#### [REQUIREMENT]
Reproduce only the rows from the line that contains "The height and width of the screenshot is (492, 1132)." through the end of the rows, switching "refresh icon" to "reload icon" and leaving everything else unchanged.

#### [DATA SUPPLIED]
— Begin —
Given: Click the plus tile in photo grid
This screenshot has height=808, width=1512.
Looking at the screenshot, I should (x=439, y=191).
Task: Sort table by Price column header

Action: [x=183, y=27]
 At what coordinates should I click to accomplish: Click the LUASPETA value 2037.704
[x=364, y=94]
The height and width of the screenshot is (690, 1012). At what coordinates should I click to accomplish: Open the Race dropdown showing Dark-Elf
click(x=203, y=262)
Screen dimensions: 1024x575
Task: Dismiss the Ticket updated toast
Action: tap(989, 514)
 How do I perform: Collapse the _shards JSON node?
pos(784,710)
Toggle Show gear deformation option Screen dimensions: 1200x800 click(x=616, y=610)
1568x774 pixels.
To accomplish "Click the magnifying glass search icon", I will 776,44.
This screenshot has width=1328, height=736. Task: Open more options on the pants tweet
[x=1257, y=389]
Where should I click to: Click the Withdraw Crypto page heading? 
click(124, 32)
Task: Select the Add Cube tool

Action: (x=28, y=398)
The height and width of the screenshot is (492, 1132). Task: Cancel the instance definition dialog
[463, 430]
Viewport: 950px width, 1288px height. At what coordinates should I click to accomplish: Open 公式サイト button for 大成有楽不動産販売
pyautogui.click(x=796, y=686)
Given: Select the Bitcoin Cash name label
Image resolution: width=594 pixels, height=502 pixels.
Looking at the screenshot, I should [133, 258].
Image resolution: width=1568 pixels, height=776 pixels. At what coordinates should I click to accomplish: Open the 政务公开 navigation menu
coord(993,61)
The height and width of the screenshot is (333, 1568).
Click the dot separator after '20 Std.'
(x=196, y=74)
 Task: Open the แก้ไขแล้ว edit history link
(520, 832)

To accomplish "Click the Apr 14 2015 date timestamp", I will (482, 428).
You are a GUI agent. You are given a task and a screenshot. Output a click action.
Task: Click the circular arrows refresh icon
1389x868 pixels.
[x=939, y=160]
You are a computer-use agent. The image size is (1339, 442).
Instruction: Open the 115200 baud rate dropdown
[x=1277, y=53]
— End —
#### [REPLY TO THE EXERCISE]
The height and width of the screenshot is (492, 1132). Task: Cancel the instance definition dialog
[463, 430]
Viewport: 950px width, 1288px height. At what coordinates should I click to accomplish: Open 公式サイト button for 大成有楽不動産販売
pyautogui.click(x=796, y=686)
Given: Select the Bitcoin Cash name label
Image resolution: width=594 pixels, height=502 pixels.
Looking at the screenshot, I should [133, 258].
Image resolution: width=1568 pixels, height=776 pixels. At what coordinates should I click to accomplish: Open the 政务公开 navigation menu
coord(993,61)
The height and width of the screenshot is (333, 1568).
Click the dot separator after '20 Std.'
(x=196, y=74)
 Task: Open the แก้ไขแล้ว edit history link
(520, 832)

To accomplish "Click the Apr 14 2015 date timestamp", I will (482, 428).
You are a GUI agent. You are given a task and a screenshot. Output a click action.
Task: Click the circular arrows reload icon
1389x868 pixels.
[x=939, y=160]
You are a computer-use agent. The image size is (1339, 442).
Instruction: Open the 115200 baud rate dropdown
[x=1277, y=53]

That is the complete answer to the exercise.